Parę amerykańskich piżmówek odłowił tej nocy Ekopatrol na Bielanach. Ptaki zostały przewiezione do Ptasiego Azylu przy stołecznym Ogrodzie Zoologicznym.
Dochodziła godz. 22.00 w środę 28 listopada, gdy klientki jednego z pubów na Kępie Potockiej zauważyły zatrzymujący się samochód. Po chwili z pojazdu wysiadł mężczyzna z kartonem, z którego wypuścił dwa dziwnie wyglądające ptaki. Gdy samochód odjechał panie zadzwoniły do straży miejskiej. Interwencję podjęli st. insp. Andrzej Barszcz i st. insp.

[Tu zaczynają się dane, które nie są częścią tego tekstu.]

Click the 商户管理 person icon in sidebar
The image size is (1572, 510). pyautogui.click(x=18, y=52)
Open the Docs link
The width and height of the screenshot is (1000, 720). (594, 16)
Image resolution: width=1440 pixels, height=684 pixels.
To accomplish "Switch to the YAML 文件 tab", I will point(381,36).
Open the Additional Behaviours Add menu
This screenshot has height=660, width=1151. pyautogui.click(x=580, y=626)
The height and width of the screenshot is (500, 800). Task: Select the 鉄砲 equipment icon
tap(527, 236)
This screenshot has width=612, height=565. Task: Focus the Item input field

Jan Leć z Ekopatrolu.
- Gdy przyjechaliśmy na Kępę Potocką kaczki siedziały pod mostkiem. Widać było, że czują się w tym miejscu niepewnie. Na nasz widok zeszły na wodę. Kanałek zaczął jednak zamarzać więc ptaki wracały na brzeg i znowu schodziły. Po blisko godzinie udało się nam najpierw odłowić samicę, a potem samca – opowiada st. insp. Andrzej Barszcz.
Ptaki były wystraszone, ale wyglądały na zdrowe. Strażnicy miejscy z Ekopatrolu przewieźli amerykańskie piżmówki do Ptasiego Azylu.